What I'm Hearing: Victory Records Sampler

What I'm Feeling: Rude

It's really hard to me to find the motivation to write journals online anymore. I can spin insanely long stories in class, but trying to sit at my computer and type is difficult. I think I have so many other things to do right now, but in reality there's almost nothing except getting ready to go pick up another horrible CD I need to review.

Things have gotten complicated with my new boyfriend. It's just so hard to deal with him sometimes. I know it's my fault because I'm so argumentive, but I can't control it. I feel horrible that he has to endure what everyone else does, but I guess if you deal with Erin then you deal with all of Erin. I've attempted to change things that he hated and succeeded, but I don't think that I should have to do a complete 360 to get him to apprepriate me.

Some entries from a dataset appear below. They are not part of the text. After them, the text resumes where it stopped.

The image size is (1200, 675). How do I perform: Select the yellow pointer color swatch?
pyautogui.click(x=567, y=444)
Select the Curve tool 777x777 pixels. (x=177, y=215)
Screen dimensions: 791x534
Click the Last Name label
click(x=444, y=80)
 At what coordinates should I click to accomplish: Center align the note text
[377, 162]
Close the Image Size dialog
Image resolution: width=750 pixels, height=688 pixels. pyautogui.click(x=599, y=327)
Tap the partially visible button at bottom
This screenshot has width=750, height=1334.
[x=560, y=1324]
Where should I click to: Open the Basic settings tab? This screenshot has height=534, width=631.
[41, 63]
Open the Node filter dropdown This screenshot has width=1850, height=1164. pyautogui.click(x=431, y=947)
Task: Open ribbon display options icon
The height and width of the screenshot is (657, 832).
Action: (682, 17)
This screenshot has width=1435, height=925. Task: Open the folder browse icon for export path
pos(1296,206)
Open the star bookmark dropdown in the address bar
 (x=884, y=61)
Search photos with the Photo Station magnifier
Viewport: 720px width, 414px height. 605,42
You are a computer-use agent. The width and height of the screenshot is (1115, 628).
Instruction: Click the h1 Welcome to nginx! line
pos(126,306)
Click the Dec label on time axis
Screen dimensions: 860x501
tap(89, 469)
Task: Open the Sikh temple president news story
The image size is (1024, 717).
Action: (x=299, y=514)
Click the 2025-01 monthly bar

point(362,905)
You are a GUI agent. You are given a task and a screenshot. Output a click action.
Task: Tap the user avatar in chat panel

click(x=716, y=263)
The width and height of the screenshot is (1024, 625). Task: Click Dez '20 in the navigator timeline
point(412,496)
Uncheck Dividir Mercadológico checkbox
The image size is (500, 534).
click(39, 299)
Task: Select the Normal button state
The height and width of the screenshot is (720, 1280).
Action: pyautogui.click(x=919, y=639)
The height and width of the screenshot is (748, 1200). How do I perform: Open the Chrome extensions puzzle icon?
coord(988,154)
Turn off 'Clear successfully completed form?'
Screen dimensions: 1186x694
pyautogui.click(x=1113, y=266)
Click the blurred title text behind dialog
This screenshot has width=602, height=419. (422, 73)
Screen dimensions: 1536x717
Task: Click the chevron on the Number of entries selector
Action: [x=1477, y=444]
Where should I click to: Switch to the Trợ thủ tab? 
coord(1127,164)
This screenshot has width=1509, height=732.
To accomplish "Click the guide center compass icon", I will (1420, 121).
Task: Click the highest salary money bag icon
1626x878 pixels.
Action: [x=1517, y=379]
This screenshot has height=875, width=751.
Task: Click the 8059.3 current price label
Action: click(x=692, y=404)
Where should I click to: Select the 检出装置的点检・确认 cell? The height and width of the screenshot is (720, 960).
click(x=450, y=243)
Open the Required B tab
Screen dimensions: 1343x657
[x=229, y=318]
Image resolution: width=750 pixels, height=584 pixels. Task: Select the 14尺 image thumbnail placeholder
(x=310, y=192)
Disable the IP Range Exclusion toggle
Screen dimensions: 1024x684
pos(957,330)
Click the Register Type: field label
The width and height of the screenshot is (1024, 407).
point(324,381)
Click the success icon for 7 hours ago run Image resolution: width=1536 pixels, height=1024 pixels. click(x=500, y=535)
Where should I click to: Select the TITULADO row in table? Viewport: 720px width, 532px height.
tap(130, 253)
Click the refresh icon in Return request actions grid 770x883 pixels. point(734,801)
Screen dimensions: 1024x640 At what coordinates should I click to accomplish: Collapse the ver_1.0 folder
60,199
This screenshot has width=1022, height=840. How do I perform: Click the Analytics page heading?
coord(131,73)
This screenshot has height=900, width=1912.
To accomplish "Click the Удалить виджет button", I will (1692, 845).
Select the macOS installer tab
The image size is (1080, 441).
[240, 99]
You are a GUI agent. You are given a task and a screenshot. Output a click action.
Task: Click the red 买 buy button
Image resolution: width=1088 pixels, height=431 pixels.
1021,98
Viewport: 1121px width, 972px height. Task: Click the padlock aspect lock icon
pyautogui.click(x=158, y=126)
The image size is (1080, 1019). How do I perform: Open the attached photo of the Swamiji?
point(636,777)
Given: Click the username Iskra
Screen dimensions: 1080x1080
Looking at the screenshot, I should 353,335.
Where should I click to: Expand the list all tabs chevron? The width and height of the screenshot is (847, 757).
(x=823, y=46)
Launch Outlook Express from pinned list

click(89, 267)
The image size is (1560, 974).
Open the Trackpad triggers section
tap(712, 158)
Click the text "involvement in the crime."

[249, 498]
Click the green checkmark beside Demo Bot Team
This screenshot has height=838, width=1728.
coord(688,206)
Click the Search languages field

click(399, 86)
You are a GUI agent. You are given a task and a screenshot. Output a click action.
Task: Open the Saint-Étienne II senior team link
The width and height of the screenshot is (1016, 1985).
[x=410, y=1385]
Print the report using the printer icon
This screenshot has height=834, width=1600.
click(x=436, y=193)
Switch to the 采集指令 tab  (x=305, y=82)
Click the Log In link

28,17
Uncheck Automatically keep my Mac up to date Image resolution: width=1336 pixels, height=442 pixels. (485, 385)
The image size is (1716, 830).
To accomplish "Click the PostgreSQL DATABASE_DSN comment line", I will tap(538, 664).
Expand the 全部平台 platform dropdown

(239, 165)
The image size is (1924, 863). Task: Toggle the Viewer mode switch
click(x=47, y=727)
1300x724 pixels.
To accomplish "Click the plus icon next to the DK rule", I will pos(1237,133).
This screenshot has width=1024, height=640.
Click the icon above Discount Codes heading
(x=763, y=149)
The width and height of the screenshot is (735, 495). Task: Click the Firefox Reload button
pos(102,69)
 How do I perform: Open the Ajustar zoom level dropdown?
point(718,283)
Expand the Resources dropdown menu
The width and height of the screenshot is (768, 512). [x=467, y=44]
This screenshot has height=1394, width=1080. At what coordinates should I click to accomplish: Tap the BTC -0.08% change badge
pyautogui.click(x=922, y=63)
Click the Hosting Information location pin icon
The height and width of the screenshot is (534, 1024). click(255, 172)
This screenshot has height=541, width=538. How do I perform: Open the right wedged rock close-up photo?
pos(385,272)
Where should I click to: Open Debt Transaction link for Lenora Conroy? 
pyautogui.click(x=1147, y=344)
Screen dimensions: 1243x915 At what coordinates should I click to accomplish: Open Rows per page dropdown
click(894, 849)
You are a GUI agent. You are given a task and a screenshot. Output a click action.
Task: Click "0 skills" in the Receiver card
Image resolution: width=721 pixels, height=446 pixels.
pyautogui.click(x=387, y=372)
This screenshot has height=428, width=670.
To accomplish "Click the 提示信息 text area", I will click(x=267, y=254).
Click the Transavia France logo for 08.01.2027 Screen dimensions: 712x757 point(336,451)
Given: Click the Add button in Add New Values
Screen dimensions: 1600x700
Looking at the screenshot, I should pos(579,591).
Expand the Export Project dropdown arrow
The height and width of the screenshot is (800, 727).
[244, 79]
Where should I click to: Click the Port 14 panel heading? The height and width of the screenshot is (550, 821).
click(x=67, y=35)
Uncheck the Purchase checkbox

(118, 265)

I'm a wishful thinker with the worst intentions... this will be the last chance you get to drop my name. If I'm just bad news, then you're a liar

College hasn't been nearly as fun as I thought, but that just means that I concentrate on what I need to do. Working on the newspaper has made me realize that I don't want to work on a newspaper for the rest of my life. Even though it's alright now, I think I would much rather write about fashion, beauty and things that interest me. I going to cosmetology school in the summer so that I have an edge over the others who want to work for beauty magazines. That also gives me another option to work for some money while I try to write books. I like making people look better.

I hate the food here, it makes me literally sick. I try not to eat too much of it, but the meal plan I have just doesn't get used if I don't spend it all.